YOUR INSTRUCTIONS >>
Rewrite the rows below, replacing every "width and height" with "size" and keeping everything else the same.

STORED ROWS >>
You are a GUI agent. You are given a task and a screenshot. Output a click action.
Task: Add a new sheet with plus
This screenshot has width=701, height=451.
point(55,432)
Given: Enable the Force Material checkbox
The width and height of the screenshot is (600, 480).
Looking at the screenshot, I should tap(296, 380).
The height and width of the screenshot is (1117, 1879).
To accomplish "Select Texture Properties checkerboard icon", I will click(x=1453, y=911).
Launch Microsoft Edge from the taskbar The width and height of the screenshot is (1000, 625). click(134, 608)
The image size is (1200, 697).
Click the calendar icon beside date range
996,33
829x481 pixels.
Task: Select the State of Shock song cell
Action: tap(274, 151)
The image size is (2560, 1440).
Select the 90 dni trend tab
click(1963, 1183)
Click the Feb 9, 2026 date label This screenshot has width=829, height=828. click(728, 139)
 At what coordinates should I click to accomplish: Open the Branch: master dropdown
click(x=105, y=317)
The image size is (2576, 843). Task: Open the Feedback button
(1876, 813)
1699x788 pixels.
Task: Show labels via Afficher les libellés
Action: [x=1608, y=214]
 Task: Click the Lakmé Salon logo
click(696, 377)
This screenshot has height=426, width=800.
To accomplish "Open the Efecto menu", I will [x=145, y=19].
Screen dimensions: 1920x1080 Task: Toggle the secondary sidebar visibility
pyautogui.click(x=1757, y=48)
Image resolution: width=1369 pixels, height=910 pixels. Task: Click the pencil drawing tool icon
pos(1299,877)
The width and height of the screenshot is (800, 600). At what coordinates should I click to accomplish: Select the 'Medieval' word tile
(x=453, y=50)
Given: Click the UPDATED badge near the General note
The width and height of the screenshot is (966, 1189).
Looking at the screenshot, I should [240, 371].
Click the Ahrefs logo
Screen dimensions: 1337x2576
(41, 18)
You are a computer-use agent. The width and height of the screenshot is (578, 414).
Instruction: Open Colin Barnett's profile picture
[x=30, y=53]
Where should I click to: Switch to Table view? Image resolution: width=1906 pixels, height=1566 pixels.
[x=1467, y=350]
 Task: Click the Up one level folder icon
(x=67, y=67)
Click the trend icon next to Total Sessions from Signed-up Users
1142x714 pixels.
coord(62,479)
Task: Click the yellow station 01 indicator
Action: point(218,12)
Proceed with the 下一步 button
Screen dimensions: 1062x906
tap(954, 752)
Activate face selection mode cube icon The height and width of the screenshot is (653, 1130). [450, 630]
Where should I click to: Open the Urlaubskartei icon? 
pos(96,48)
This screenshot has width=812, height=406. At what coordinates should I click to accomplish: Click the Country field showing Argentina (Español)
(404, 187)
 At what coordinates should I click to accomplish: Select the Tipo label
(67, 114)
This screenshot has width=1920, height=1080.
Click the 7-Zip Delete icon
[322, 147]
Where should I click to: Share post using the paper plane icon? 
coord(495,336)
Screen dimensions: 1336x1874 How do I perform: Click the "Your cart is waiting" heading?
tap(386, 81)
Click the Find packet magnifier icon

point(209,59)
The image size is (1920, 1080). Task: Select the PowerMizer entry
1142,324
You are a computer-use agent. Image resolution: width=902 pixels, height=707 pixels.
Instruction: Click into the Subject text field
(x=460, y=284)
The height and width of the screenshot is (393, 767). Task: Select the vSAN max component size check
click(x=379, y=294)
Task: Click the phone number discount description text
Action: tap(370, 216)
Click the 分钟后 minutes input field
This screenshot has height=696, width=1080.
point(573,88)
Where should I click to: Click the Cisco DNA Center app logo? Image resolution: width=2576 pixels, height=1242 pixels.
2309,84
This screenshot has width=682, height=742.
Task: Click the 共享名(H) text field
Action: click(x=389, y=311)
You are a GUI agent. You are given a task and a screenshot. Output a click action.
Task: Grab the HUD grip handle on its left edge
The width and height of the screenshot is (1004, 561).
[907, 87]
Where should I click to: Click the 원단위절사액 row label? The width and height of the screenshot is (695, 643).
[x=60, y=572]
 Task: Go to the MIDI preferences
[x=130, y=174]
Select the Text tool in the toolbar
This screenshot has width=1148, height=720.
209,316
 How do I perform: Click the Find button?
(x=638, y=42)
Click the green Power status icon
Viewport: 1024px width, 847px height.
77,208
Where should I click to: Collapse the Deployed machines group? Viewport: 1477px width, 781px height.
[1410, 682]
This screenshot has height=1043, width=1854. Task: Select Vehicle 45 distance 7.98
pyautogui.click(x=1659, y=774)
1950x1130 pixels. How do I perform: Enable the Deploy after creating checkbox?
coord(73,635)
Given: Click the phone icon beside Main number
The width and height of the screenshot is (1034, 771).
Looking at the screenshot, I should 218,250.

ANSWER FOR THE TASK >>
You are a GUI agent. You are given a task and a screenshot. Output a click action.
Task: Add a new sheet with plus
This screenshot has width=701, height=451.
point(55,432)
Given: Enable the Force Material checkbox
The size of the screenshot is (600, 480).
Looking at the screenshot, I should tap(296, 380).
The height and width of the screenshot is (1117, 1879).
To accomplish "Select Texture Properties checkerboard icon", I will click(x=1453, y=911).
Launch Microsoft Edge from the taskbar The size of the screenshot is (1000, 625). click(134, 608)
The image size is (1200, 697).
Click the calendar icon beside date range
996,33
829x481 pixels.
Task: Select the State of Shock song cell
Action: tap(274, 151)
The image size is (2560, 1440).
Select the 90 dni trend tab
click(1963, 1183)
Click the Feb 9, 2026 date label This screenshot has width=829, height=828. click(728, 139)
 At what coordinates should I click to accomplish: Open the Branch: master dropdown
click(x=105, y=317)
The image size is (2576, 843). Task: Open the Feedback button
(1876, 813)
1699x788 pixels.
Task: Show labels via Afficher les libellés
Action: [x=1608, y=214]
 Task: Click the Lakmé Salon logo
click(696, 377)
This screenshot has height=426, width=800.
To accomplish "Open the Efecto menu", I will [x=145, y=19].
Screen dimensions: 1920x1080 Task: Toggle the secondary sidebar visibility
pyautogui.click(x=1757, y=48)
Image resolution: width=1369 pixels, height=910 pixels. Task: Click the pencil drawing tool icon
pos(1299,877)
The size of the screenshot is (800, 600). At what coordinates should I click to accomplish: Select the 'Medieval' word tile
(x=453, y=50)
Given: Click the UPDATED badge near the General note
The size of the screenshot is (966, 1189).
Looking at the screenshot, I should [240, 371].
Click the Ahrefs logo
Screen dimensions: 1337x2576
(41, 18)
You are a computer-use agent. The size of the screenshot is (578, 414).
Instruction: Open Colin Barnett's profile picture
[x=30, y=53]
Where should I click to: Switch to Table view? Image resolution: width=1906 pixels, height=1566 pixels.
[x=1467, y=350]
 Task: Click the Up one level folder icon
(x=67, y=67)
Click the trend icon next to Total Sessions from Signed-up Users
1142x714 pixels.
coord(62,479)
Task: Click the yellow station 01 indicator
Action: point(218,12)
Proceed with the 下一步 button
Screen dimensions: 1062x906
tap(954, 752)
Activate face selection mode cube icon The height and width of the screenshot is (653, 1130). [450, 630]
Where should I click to: Open the Urlaubskartei icon? 
pos(96,48)
This screenshot has width=812, height=406. At what coordinates should I click to accomplish: Click the Country field showing Argentina (Español)
(404, 187)
 At what coordinates should I click to accomplish: Select the Tipo label
(67, 114)
This screenshot has width=1920, height=1080.
Click the 7-Zip Delete icon
[322, 147]
Where should I click to: Share post using the paper plane icon? 
coord(495,336)
Screen dimensions: 1336x1874 How do I perform: Click the "Your cart is waiting" heading?
tap(386, 81)
Click the Find packet magnifier icon

point(209,59)
The image size is (1920, 1080). Task: Select the PowerMizer entry
1142,324
You are a computer-use agent. Image resolution: width=902 pixels, height=707 pixels.
Instruction: Click into the Subject text field
(x=460, y=284)
The height and width of the screenshot is (393, 767). Task: Select the vSAN max component size check
click(x=379, y=294)
Task: Click the phone number discount description text
Action: tap(370, 216)
Click the 分钟后 minutes input field
This screenshot has height=696, width=1080.
point(573,88)
Where should I click to: Click the Cisco DNA Center app logo? Image resolution: width=2576 pixels, height=1242 pixels.
2309,84
This screenshot has width=682, height=742.
Task: Click the 共享名(H) text field
Action: click(x=389, y=311)
You are a GUI agent. You are given a task and a screenshot. Output a click action.
Task: Grab the HUD grip handle on its left edge
The size of the screenshot is (1004, 561).
[907, 87]
Where should I click to: Click the 원단위절사액 row label? The size of the screenshot is (695, 643).
[x=60, y=572]
 Task: Go to the MIDI preferences
[x=130, y=174]
Select the Text tool in the toolbar
This screenshot has width=1148, height=720.
209,316
 How do I perform: Click the Find button?
(x=638, y=42)
Click the green Power status icon
Viewport: 1024px width, 847px height.
77,208
Where should I click to: Collapse the Deployed machines group? Viewport: 1477px width, 781px height.
[1410, 682]
This screenshot has height=1043, width=1854. Task: Select Vehicle 45 distance 7.98
pyautogui.click(x=1659, y=774)
1950x1130 pixels. How do I perform: Enable the Deploy after creating checkbox?
coord(73,635)
Given: Click the phone icon beside Main number
The size of the screenshot is (1034, 771).
Looking at the screenshot, I should 218,250.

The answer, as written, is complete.